Gov’t inaction blamed for Subic waste dumping
SUBIC BAY FREEPORT—A Senate committee report concluded that a contractor of the United States Navy was liable for unauthorized dumping of untreated sewage in Philippine waters and scored the inaction of relevant environment protection agencies on the matter.
In a report dated Feb. 5, the Senate’s committee on foreign relations and committee on environment and natural resources said the contractor, Glenn Defense Marine Asia Philippines, had violated the country’s environmental and marine protection laws when it unloaded 200,000 liters of sewage it had collected from US Navy Ship USS Emory Land near Subic Bay in October last year.
The report, sponsored by Sen.
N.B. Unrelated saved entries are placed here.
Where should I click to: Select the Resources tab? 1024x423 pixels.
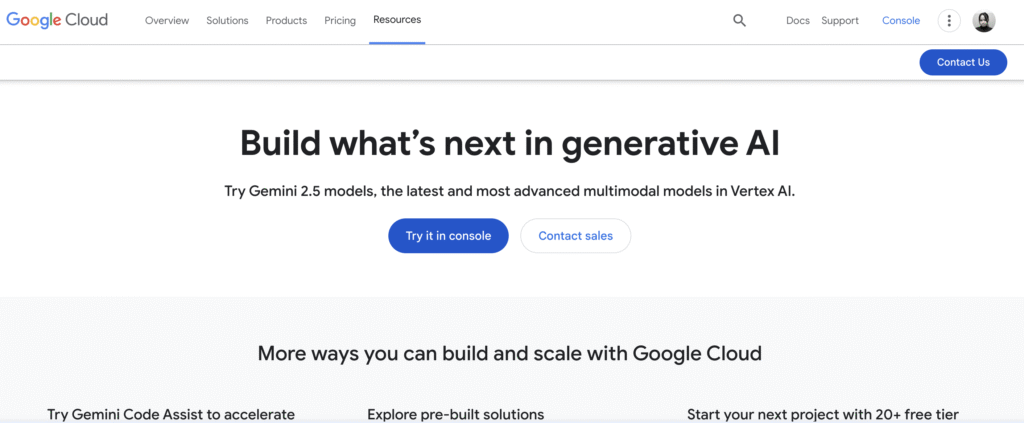point(397,20)
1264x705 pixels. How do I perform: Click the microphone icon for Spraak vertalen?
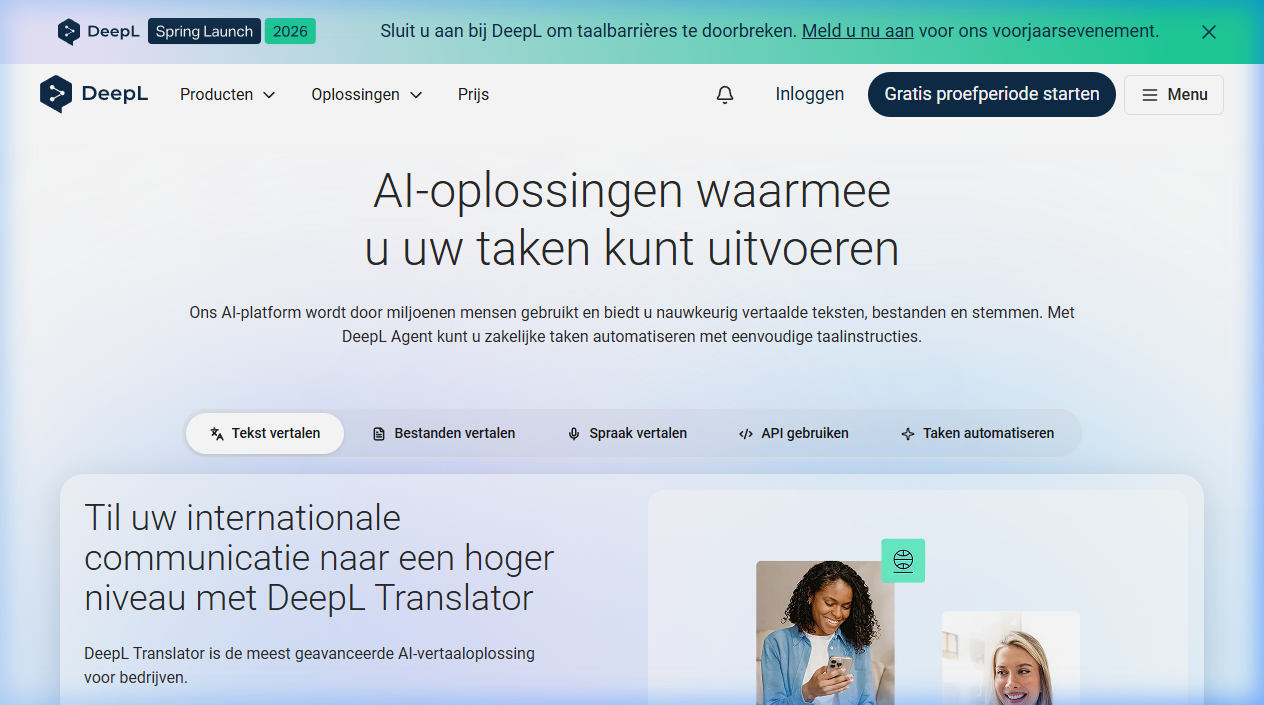[574, 434]
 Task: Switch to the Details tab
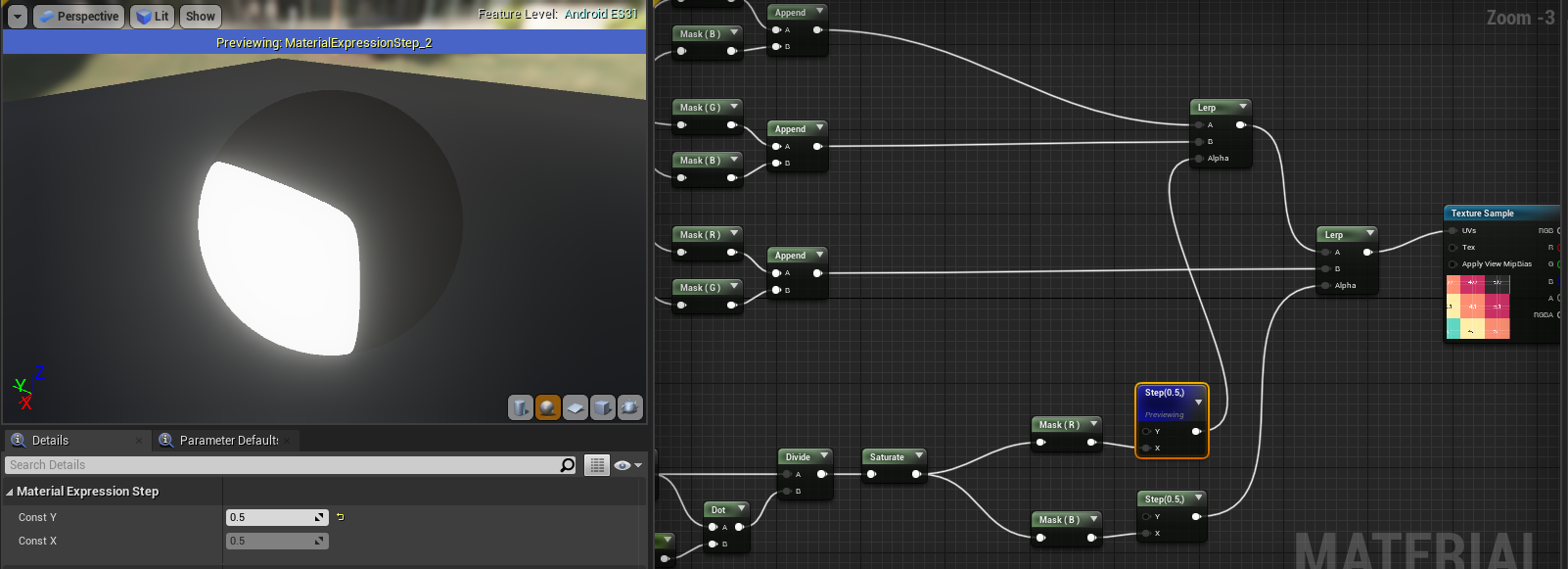pos(50,441)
Loren Legarda, chair of the committee on foreign relations, said Glenn Defense had failed “to comply with the government’s permitting process” and was liable for dumping the untreated sewage in sea waters that had not been designated for that purpose by Philippine marine authorities.
The report also cited Glenn Defense’s failure to acquire “the necessary accreditation as a hazardous waste collector and transporter.”
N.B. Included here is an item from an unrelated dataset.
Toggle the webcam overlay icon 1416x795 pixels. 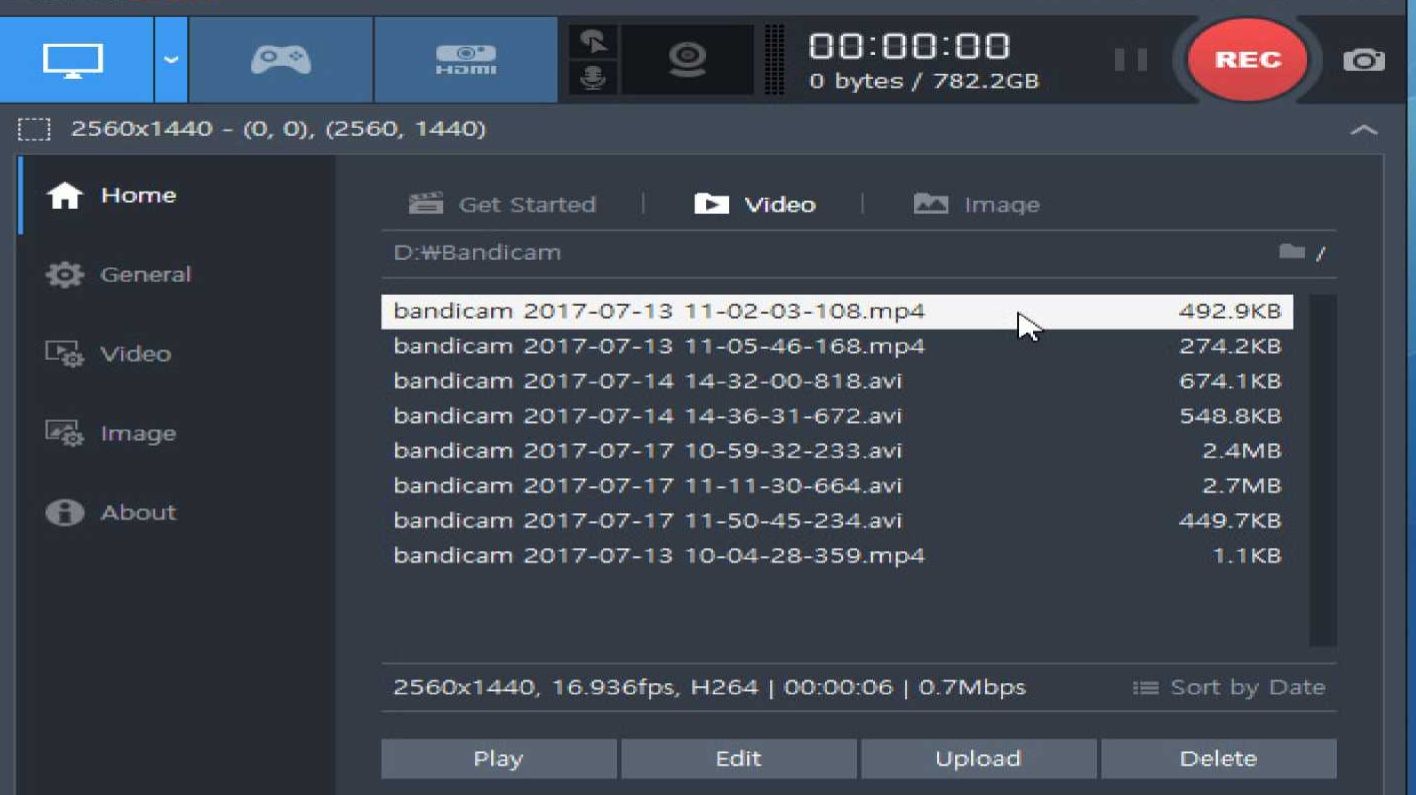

But the document also said the Glenn Defense case highlighted the government’s failure to protect its marine environment despite an extensive body of laws.
“The case at hand is a classic illustration of how legislation remain good on paper, but are unable to achieve the policy goals defined in these laws,” the report said.
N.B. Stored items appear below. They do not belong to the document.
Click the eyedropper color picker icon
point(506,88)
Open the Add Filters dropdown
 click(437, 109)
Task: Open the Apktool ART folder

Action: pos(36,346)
The report noted “no formal coordinating mechanism between and among the Department of Environment and Natural Resources (DENR), PCG (Philippine Coast Guard) and SBMA (Subic Bay Metropolitan Authority) with respect to the enforcement of marine protection laws, particularly in areas under the administrative supervision of SBMA,” the report noted.
“It is precisely in the absence of such coordinating mechanism that Glenn Defense was able to impose its own interpretation of our laws, rules and regulations, with neither the SBMA, DENR nor PCG intervening in ways that public interest will be upheld,” it said.
The report noted a circular issued by Maritime Industry Authority, or Marina, which even appeared to exempt Glenn Defense from acquiring permits.
“[So] the liability of the Philippine Ports Authority, and other port authorities such as the SBMA, which have the mandate to control, regulate and supervise pilotage, and the operation of port facilities and services, need to be looked at,” it said.
It also blamed the DENR for its “lack of effective environmental leadership.”
The Senate committees directed the SBMA, PCG and DENR to start administrative proceedings against Glenn Defense, suspend all permits issued to the firm and to determine if it should face criminal sanctions or be blacklisted.